What the exercise asks: Every line containing the word "computer" must be pulled from the records.

Stored data entries:
————————

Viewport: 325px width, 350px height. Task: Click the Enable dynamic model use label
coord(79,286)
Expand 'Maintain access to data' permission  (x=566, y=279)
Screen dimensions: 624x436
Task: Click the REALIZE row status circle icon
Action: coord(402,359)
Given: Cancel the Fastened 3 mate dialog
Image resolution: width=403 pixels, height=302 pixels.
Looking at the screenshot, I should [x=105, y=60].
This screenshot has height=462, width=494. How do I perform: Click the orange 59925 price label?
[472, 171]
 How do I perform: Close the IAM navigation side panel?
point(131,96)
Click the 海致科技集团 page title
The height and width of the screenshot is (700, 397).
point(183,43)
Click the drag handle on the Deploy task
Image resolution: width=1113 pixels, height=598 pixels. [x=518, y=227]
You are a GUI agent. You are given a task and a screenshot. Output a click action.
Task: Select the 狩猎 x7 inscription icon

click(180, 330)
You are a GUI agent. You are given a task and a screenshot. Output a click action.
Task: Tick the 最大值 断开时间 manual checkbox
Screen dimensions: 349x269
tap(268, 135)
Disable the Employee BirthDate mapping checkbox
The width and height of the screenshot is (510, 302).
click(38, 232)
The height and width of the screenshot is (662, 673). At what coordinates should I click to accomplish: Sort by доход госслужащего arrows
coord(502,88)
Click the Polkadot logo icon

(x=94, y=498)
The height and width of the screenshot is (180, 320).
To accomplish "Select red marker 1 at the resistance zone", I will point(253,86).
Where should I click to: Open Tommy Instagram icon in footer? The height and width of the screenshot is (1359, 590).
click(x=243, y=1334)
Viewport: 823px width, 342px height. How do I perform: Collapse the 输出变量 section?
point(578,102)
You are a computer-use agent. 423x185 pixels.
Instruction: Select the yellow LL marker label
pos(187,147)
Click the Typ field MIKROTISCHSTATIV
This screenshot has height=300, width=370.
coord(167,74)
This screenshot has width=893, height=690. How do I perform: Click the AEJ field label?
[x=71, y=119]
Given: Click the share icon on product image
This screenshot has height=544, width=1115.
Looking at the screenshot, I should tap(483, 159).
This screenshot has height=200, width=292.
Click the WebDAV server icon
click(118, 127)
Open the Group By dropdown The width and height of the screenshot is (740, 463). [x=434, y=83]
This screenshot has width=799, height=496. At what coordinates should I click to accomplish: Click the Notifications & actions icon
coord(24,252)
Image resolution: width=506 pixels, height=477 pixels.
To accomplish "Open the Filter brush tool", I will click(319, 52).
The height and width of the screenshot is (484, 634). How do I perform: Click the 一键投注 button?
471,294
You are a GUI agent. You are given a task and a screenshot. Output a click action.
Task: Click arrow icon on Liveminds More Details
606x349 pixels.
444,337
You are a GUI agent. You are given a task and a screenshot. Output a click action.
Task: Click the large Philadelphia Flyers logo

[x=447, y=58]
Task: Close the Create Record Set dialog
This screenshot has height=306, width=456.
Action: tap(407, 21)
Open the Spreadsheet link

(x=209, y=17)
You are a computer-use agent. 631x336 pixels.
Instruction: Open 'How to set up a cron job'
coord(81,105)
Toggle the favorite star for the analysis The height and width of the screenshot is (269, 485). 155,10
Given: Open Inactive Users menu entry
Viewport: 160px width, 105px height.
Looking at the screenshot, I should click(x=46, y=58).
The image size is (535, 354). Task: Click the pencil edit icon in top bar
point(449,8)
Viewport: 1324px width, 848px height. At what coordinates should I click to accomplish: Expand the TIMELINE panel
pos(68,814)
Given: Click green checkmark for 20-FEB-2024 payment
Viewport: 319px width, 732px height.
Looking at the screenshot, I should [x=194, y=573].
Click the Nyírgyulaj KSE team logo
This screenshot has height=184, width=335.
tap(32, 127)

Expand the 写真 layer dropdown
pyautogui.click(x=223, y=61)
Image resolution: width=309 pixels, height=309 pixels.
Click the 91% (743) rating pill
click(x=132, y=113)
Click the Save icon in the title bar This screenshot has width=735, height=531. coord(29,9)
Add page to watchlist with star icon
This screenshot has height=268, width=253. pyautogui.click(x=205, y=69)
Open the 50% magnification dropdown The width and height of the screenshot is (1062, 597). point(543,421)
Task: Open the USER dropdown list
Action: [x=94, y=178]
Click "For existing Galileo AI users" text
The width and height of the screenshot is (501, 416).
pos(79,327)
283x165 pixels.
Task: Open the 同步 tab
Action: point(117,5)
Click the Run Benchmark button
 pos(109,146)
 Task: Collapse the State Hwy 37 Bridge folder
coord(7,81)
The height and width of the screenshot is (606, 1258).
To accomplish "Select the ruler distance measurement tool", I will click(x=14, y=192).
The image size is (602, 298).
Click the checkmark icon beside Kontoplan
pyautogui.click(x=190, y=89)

————————

Task output:
You are a computer-use agent. 423x185 pixels.
You are a computer-use agent. 631x336 pixels.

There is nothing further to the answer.